(Assigned task) In the data that follows, count every line holding the string "will" and give the count alone.

(Input)
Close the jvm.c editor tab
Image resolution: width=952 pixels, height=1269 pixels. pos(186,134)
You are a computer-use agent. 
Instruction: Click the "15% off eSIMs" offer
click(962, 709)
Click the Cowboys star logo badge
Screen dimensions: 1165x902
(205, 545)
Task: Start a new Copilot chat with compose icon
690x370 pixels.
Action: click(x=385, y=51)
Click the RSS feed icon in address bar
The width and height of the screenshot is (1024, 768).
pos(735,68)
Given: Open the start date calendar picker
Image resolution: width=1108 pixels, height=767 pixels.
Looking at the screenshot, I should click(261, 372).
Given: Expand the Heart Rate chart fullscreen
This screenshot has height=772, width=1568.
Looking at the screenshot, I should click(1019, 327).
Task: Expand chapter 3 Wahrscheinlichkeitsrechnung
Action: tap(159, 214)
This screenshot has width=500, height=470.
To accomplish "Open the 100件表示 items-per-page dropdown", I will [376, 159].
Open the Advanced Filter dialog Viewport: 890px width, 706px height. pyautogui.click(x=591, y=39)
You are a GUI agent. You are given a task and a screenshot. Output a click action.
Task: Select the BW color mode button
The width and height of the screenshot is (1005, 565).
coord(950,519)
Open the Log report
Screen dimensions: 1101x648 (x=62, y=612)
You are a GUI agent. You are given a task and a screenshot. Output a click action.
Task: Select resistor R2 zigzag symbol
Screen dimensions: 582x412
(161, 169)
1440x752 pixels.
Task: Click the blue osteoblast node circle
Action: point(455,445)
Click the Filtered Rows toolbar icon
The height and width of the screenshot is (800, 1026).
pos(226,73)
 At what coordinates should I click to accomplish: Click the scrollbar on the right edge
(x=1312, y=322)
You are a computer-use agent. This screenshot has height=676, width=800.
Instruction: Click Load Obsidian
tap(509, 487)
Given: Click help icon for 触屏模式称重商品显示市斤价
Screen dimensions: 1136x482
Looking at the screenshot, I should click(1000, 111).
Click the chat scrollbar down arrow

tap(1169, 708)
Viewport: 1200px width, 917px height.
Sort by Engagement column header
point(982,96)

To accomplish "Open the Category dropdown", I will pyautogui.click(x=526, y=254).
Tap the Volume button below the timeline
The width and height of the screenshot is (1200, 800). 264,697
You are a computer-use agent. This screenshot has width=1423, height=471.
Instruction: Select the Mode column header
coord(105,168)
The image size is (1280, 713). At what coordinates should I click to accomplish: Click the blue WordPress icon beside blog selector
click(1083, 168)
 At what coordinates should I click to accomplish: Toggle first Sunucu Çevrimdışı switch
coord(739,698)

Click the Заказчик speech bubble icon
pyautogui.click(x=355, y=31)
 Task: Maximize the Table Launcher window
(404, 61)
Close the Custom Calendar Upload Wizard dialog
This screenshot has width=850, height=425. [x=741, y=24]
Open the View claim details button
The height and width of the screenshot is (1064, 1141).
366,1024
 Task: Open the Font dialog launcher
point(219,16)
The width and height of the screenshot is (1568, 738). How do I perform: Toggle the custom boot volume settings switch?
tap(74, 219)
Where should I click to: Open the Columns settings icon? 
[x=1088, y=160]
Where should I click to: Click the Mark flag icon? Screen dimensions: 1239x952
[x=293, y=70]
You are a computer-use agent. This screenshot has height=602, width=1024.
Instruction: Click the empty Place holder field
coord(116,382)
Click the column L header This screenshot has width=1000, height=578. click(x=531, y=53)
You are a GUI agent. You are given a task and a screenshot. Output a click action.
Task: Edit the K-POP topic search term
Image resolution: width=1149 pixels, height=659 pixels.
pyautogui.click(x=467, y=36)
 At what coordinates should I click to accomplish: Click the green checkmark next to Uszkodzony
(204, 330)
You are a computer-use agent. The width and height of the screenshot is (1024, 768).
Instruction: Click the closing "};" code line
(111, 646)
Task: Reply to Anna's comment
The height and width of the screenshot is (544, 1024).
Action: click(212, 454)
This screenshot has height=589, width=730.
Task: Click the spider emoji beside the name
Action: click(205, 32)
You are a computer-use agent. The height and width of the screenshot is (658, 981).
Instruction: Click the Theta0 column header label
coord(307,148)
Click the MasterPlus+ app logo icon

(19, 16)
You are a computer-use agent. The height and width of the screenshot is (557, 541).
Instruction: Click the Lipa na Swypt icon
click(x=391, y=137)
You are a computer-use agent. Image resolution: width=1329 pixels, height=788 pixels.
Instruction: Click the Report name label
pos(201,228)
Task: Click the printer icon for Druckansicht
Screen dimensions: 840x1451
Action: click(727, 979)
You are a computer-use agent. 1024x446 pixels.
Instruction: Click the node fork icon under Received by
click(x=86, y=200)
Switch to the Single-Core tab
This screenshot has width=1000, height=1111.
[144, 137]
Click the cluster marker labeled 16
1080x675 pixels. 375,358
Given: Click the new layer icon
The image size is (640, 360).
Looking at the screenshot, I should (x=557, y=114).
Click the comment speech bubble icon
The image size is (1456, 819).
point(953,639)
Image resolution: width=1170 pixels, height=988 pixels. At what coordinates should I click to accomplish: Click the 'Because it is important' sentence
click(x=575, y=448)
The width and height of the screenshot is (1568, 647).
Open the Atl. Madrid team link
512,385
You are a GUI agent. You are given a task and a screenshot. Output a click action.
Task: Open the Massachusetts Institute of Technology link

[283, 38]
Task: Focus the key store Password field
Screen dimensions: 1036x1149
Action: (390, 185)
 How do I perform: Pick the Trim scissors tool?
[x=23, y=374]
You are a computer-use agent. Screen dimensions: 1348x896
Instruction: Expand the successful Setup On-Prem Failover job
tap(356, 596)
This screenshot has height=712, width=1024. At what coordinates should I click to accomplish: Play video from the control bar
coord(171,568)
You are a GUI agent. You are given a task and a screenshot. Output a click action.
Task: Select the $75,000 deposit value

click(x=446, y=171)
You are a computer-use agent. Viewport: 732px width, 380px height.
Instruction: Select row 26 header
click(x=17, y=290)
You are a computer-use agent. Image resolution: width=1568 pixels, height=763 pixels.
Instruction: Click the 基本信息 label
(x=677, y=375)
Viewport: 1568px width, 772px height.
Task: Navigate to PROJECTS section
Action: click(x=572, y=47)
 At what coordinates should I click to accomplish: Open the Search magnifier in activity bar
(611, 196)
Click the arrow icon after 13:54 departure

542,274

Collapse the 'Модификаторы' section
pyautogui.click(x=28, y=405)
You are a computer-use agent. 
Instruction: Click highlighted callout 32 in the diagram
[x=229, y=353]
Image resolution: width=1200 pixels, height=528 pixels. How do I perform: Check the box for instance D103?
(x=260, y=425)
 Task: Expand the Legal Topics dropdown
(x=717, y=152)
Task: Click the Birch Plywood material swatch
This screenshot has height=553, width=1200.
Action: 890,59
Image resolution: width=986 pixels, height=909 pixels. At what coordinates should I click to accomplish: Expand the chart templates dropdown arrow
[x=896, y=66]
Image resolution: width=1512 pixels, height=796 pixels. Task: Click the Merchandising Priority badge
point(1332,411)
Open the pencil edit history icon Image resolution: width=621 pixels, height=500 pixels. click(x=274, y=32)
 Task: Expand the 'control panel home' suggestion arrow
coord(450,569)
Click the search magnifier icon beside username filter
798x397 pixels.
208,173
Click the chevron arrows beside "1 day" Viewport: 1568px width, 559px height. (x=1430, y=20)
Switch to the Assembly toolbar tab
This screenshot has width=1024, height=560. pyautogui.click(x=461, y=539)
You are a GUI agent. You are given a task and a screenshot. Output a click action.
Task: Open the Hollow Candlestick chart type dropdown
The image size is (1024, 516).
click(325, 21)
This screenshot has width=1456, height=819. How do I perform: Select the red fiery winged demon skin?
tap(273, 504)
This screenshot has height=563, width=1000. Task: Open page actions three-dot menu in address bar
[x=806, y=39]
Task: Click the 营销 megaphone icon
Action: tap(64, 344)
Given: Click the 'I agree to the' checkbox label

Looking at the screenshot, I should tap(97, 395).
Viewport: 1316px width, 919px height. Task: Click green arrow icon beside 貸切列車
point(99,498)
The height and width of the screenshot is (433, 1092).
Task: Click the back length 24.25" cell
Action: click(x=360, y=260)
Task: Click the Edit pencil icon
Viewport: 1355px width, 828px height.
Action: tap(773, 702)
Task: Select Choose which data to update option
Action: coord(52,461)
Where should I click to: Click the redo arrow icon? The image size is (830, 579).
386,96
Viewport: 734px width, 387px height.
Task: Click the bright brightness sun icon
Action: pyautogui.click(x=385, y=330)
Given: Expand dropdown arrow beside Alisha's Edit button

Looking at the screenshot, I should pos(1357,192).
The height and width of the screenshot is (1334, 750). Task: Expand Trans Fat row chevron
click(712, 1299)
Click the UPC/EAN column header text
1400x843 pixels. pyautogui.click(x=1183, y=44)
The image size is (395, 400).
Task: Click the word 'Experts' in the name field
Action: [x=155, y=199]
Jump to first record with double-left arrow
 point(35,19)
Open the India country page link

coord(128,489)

(Solution for this exercise) 2